| What is needed |
Going down the listing below, print exactly each line from the one with "Viewport: 852px width, 447px height." up to and including the one with "This screenshot has height=322, width=515.", and skip the rest.

| Information provided |
◆ ◆ ◆ ◆ ◆ ◆ ◆
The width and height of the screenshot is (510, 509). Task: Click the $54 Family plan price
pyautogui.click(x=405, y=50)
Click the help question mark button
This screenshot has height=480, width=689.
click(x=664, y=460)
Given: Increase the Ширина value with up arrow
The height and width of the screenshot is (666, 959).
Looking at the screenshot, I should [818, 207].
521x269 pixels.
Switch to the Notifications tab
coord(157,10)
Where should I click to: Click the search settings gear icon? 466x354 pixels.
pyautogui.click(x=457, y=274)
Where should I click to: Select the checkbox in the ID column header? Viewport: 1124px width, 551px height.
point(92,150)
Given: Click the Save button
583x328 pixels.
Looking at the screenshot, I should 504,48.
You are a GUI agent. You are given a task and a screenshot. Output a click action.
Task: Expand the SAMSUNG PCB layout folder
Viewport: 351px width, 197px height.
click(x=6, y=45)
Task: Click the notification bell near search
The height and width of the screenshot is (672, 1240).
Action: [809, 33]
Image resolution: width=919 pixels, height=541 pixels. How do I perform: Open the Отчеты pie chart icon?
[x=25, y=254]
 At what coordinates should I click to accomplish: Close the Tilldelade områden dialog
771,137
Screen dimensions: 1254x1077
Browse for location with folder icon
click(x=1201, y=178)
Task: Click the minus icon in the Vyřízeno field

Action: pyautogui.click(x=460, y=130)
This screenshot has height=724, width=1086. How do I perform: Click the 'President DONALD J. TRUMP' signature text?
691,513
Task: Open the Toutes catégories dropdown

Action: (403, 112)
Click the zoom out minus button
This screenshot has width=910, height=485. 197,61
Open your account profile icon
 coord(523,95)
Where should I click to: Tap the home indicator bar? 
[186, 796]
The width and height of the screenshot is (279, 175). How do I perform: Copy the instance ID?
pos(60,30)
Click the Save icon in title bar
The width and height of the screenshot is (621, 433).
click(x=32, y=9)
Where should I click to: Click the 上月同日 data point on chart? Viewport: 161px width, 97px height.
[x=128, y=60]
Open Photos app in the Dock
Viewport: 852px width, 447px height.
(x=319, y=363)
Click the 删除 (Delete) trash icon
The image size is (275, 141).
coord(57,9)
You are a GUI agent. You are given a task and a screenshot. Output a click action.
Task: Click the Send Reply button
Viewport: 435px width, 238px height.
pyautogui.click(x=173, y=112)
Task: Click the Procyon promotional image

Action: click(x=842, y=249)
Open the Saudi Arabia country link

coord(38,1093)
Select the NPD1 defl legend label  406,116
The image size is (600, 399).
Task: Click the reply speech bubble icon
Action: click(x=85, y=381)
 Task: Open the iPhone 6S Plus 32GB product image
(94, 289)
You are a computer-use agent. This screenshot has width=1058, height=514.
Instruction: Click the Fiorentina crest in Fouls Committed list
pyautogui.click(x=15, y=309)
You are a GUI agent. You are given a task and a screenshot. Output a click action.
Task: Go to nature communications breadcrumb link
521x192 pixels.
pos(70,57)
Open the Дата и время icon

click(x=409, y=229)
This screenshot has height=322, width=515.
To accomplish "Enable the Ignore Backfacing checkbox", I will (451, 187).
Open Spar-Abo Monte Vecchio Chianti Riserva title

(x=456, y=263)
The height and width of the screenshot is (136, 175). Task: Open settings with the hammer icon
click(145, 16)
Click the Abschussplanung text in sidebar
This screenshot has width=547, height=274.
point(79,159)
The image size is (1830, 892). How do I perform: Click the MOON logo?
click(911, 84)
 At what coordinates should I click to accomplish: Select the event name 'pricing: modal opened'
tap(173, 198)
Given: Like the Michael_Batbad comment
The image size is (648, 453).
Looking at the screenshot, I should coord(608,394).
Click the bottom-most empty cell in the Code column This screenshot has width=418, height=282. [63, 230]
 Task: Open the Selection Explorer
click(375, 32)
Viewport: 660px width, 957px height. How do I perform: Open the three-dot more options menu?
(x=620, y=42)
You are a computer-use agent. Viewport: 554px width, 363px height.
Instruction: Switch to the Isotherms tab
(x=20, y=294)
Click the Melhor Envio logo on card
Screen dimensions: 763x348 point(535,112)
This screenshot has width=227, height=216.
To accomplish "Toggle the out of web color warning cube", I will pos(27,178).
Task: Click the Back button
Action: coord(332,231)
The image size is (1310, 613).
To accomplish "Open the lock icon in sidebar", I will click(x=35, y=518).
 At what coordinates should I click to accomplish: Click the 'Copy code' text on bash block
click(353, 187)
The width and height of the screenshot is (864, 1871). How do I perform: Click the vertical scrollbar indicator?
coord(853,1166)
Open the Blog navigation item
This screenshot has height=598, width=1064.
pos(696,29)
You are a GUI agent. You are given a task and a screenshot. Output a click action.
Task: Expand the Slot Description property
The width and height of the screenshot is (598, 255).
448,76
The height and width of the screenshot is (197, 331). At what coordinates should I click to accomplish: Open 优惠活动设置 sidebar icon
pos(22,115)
◆ ◆ ◆ ◆ ◆ ◆ ◆
| Response area |
Viewport: 852px width, 447px height.
(x=319, y=363)
Click the 删除 (Delete) trash icon
The image size is (275, 141).
coord(57,9)
You are a GUI agent. You are given a task and a screenshot. Output a click action.
Task: Click the Send Reply button
Viewport: 435px width, 238px height.
pyautogui.click(x=173, y=112)
Task: Click the Procyon promotional image

Action: click(x=842, y=249)
Open the Saudi Arabia country link

coord(38,1093)
Select the NPD1 defl legend label  406,116
The image size is (600, 399).
Task: Click the reply speech bubble icon
Action: click(x=85, y=381)
 Task: Open the iPhone 6S Plus 32GB product image
(94, 289)
You are a computer-use agent. This screenshot has width=1058, height=514.
Instruction: Click the Fiorentina crest in Fouls Committed list
pyautogui.click(x=15, y=309)
You are a GUI agent. You are given a task and a screenshot. Output a click action.
Task: Go to nature communications breadcrumb link
521x192 pixels.
pos(70,57)
Open the Дата и время icon

click(x=409, y=229)
This screenshot has height=322, width=515.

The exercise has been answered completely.